**WHAT YOU WILL DO**
Output every line of the material below as a numbered list, omitting blank lines.

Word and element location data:
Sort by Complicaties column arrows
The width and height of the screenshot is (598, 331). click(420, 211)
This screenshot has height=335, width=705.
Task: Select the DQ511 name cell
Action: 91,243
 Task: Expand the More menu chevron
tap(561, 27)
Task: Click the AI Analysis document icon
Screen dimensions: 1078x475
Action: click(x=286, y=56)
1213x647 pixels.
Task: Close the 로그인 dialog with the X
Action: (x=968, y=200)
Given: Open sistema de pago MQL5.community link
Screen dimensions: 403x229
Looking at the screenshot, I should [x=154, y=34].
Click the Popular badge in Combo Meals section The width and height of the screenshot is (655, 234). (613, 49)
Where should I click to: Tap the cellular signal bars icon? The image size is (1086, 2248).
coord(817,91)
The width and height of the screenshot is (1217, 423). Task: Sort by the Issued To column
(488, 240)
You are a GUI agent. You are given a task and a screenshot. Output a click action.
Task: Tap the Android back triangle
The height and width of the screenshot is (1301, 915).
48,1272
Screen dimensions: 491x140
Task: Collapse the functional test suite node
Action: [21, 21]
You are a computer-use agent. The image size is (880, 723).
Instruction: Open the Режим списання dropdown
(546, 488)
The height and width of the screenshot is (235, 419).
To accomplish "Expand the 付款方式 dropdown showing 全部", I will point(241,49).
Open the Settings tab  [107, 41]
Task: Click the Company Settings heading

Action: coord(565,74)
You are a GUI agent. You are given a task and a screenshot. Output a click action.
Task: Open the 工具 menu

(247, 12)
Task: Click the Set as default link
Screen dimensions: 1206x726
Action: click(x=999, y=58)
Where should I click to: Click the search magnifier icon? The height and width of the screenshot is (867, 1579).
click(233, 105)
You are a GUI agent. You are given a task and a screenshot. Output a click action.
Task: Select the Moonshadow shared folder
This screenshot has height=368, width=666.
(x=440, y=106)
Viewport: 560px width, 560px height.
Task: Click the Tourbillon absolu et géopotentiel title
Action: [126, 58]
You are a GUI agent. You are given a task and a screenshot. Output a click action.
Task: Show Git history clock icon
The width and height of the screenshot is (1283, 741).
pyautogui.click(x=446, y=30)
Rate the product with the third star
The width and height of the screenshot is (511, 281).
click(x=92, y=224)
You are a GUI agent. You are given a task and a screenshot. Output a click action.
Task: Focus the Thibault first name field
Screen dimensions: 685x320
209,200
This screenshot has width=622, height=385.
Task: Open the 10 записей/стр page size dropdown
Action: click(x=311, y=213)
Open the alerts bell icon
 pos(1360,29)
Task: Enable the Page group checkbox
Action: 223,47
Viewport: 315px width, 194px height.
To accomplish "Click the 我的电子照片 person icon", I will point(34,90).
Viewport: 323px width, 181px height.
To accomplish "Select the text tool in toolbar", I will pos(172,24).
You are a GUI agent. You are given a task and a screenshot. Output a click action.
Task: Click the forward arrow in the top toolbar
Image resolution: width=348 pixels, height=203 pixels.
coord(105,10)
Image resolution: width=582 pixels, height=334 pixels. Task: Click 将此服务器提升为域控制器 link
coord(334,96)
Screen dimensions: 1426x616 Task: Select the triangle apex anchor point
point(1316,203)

**WRITTEN ANSWER**
1. Sort by Complicaties column arrows
2. The width and height of the screenshot is (598, 331). click(420, 211)
3. This screenshot has height=335, width=705.
4. Task: Select the DQ511 name cell
5. Action: 91,243
6.  Task: Expand the More menu chevron
7. tap(561, 27)
8. Task: Click the AI Analysis document icon
9. Screen dimensions: 1078x475
10. Action: click(x=286, y=56)
11. 1213x647 pixels.
12. Task: Close the 로그인 dialog with the X
13. Action: (x=968, y=200)
14. Given: Open sistema de pago MQL5.community link
15. Screen dimensions: 403x229
16. Looking at the screenshot, I should [x=154, y=34].
17. Click the Popular badge in Combo Meals section The width and height of the screenshot is (655, 234). (613, 49)
18. Where should I click to: Tap the cellular signal bars icon? The image size is (1086, 2248).
19. coord(817,91)
20. The width and height of the screenshot is (1217, 423). Task: Sort by the Issued To column
21. (488, 240)
22. You are a GUI agent. You are given a task and a screenshot. Output a click action.
23. Task: Tap the Android back triangle
24. The height and width of the screenshot is (1301, 915).
25. 48,1272
26. Screen dimensions: 491x140
27. Task: Collapse the functional test suite node
28. Action: [21, 21]
29. You are a computer-use agent. The image size is (880, 723).
30. Instruction: Open the Режим списання dropdown
31. (546, 488)
32. The height and width of the screenshot is (235, 419).
33. To accomplish "Expand the 付款方式 dropdown showing 全部", I will point(241,49).
34. Open the Settings tab  [107, 41]
35. Task: Click the Company Settings heading
36. Action: coord(565,74)
37. You are a GUI agent. You are given a task and a screenshot. Output a click action.
38. Task: Open the 工具 menu
39. (247, 12)
40. Task: Click the Set as default link
41. Screen dimensions: 1206x726
42. Action: click(x=999, y=58)
43. Where should I click to: Click the search magnifier icon? The height and width of the screenshot is (867, 1579).
44. click(233, 105)
45. You are a GUI agent. You are given a task and a screenshot. Output a click action.
46. Task: Select the Moonshadow shared folder
47. This screenshot has height=368, width=666.
48. (x=440, y=106)
49. Viewport: 560px width, 560px height.
50. Task: Click the Tourbillon absolu et géopotentiel title
51. Action: [126, 58]
52. You are a GUI agent. You are given a task and a screenshot. Output a click action.
53. Task: Show Git history clock icon
54. The width and height of the screenshot is (1283, 741).
55. pyautogui.click(x=446, y=30)
56. Rate the product with the third star
57. The width and height of the screenshot is (511, 281).
58. click(x=92, y=224)
59. You are a GUI agent. You are given a task and a screenshot. Output a click action.
60. Task: Focus the Thibault first name field
61. Screen dimensions: 685x320
62. 209,200
63. This screenshot has width=622, height=385.
64. Task: Open the 10 записей/стр page size dropdown
65. Action: click(x=311, y=213)
66. Open the alerts bell icon
67.  pos(1360,29)
68. Task: Enable the Page group checkbox
69. Action: 223,47
70. Viewport: 315px width, 194px height.
71. To accomplish "Click the 我的电子照片 person icon", I will point(34,90).
72. Viewport: 323px width, 181px height.
73. To accomplish "Select the text tool in toolbar", I will pos(172,24).
74. You are a GUI agent. You are given a task and a screenshot. Output a click action.
75. Task: Click the forward arrow in the top toolbar
76. Image resolution: width=348 pixels, height=203 pixels.
77. coord(105,10)
78. Image resolution: width=582 pixels, height=334 pixels. Task: Click 将此服务器提升为域控制器 link
79. coord(334,96)
80. Screen dimensions: 1426x616 Task: Select the triangle apex anchor point
81. point(1316,203)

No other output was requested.